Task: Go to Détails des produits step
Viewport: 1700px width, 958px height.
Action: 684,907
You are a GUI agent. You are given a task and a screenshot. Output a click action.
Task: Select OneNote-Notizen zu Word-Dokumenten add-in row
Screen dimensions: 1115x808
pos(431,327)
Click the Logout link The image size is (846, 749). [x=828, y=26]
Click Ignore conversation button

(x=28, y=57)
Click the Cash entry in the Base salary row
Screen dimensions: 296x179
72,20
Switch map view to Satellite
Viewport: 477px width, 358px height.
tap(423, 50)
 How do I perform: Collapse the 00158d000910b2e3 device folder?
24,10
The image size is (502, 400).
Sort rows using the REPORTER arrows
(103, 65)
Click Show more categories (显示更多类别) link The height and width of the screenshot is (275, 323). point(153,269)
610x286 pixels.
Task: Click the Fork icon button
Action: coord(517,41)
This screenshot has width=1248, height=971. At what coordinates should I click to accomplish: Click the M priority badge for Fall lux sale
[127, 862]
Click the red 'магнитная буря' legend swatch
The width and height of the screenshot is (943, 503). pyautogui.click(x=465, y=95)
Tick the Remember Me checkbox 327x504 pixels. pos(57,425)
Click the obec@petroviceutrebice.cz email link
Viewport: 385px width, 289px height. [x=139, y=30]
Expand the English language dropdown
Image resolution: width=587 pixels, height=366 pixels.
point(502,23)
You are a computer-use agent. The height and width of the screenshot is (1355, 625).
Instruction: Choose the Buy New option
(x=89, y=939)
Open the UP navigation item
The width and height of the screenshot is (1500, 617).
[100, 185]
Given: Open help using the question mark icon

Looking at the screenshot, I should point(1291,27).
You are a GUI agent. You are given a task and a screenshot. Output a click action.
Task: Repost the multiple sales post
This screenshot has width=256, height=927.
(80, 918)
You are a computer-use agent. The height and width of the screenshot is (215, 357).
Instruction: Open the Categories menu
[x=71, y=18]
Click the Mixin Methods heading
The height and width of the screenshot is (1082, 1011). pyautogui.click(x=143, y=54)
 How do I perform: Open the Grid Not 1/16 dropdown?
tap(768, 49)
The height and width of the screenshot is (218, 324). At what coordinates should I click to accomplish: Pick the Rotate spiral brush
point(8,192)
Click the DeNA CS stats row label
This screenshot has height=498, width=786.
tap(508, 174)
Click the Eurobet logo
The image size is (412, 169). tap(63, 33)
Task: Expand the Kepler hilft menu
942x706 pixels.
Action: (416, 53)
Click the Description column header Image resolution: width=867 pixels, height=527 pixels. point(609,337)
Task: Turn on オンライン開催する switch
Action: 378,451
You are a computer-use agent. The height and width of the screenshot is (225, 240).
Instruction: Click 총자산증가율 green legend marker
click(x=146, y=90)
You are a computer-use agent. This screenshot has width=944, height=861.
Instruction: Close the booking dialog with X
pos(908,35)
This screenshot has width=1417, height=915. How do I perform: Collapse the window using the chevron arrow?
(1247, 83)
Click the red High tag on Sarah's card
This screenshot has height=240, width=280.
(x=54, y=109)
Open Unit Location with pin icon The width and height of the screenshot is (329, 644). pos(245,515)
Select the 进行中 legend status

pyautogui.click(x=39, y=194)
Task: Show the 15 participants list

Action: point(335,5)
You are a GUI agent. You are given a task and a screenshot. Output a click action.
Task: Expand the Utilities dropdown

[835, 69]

Exercise prompt
Take the entries above and write them out again unchanged.

Exercise solution
Task: Go to Détails des produits step
Viewport: 1700px width, 958px height.
Action: 684,907
You are a GUI agent. You are given a task and a screenshot. Output a click action.
Task: Select OneNote-Notizen zu Word-Dokumenten add-in row
Screen dimensions: 1115x808
pos(431,327)
Click the Logout link The image size is (846, 749). [x=828, y=26]
Click Ignore conversation button

(x=28, y=57)
Click the Cash entry in the Base salary row
Screen dimensions: 296x179
72,20
Switch map view to Satellite
Viewport: 477px width, 358px height.
tap(423, 50)
 How do I perform: Collapse the 00158d000910b2e3 device folder?
24,10
The image size is (502, 400).
Sort rows using the REPORTER arrows
(103, 65)
Click Show more categories (显示更多类别) link The height and width of the screenshot is (275, 323). point(153,269)
610x286 pixels.
Task: Click the Fork icon button
Action: coord(517,41)
This screenshot has width=1248, height=971. At what coordinates should I click to accomplish: Click the M priority badge for Fall lux sale
[127, 862]
Click the red 'магнитная буря' legend swatch
The width and height of the screenshot is (943, 503). pyautogui.click(x=465, y=95)
Tick the Remember Me checkbox 327x504 pixels. pos(57,425)
Click the obec@petroviceutrebice.cz email link
Viewport: 385px width, 289px height. [x=139, y=30]
Expand the English language dropdown
Image resolution: width=587 pixels, height=366 pixels.
point(502,23)
You are a computer-use agent. The height and width of the screenshot is (1355, 625).
Instruction: Choose the Buy New option
(x=89, y=939)
Open the UP navigation item
The width and height of the screenshot is (1500, 617).
[100, 185]
Given: Open help using the question mark icon

Looking at the screenshot, I should point(1291,27).
You are a GUI agent. You are given a task and a screenshot. Output a click action.
Task: Repost the multiple sales post
This screenshot has width=256, height=927.
(80, 918)
You are a computer-use agent. The height and width of the screenshot is (215, 357).
Instruction: Open the Categories menu
[x=71, y=18]
Click the Mixin Methods heading
The height and width of the screenshot is (1082, 1011). pyautogui.click(x=143, y=54)
 How do I perform: Open the Grid Not 1/16 dropdown?
tap(768, 49)
The height and width of the screenshot is (218, 324). At what coordinates should I click to accomplish: Pick the Rotate spiral brush
point(8,192)
Click the DeNA CS stats row label
This screenshot has height=498, width=786.
tap(508, 174)
Click the Eurobet logo
The image size is (412, 169). tap(63, 33)
Task: Expand the Kepler hilft menu
942x706 pixels.
Action: (416, 53)
Click the Description column header Image resolution: width=867 pixels, height=527 pixels. point(609,337)
Task: Turn on オンライン開催する switch
Action: 378,451
You are a computer-use agent. The height and width of the screenshot is (225, 240).
Instruction: Click 총자산증가율 green legend marker
click(x=146, y=90)
You are a computer-use agent. This screenshot has width=944, height=861.
Instruction: Close the booking dialog with X
pos(908,35)
This screenshot has width=1417, height=915. How do I perform: Collapse the window using the chevron arrow?
(1247, 83)
Click the red High tag on Sarah's card
This screenshot has height=240, width=280.
(x=54, y=109)
Open Unit Location with pin icon The width and height of the screenshot is (329, 644). pos(245,515)
Select the 进行中 legend status

pyautogui.click(x=39, y=194)
Task: Show the 15 participants list

Action: point(335,5)
You are a GUI agent. You are given a task and a screenshot. Output a click action.
Task: Expand the Utilities dropdown

[835, 69]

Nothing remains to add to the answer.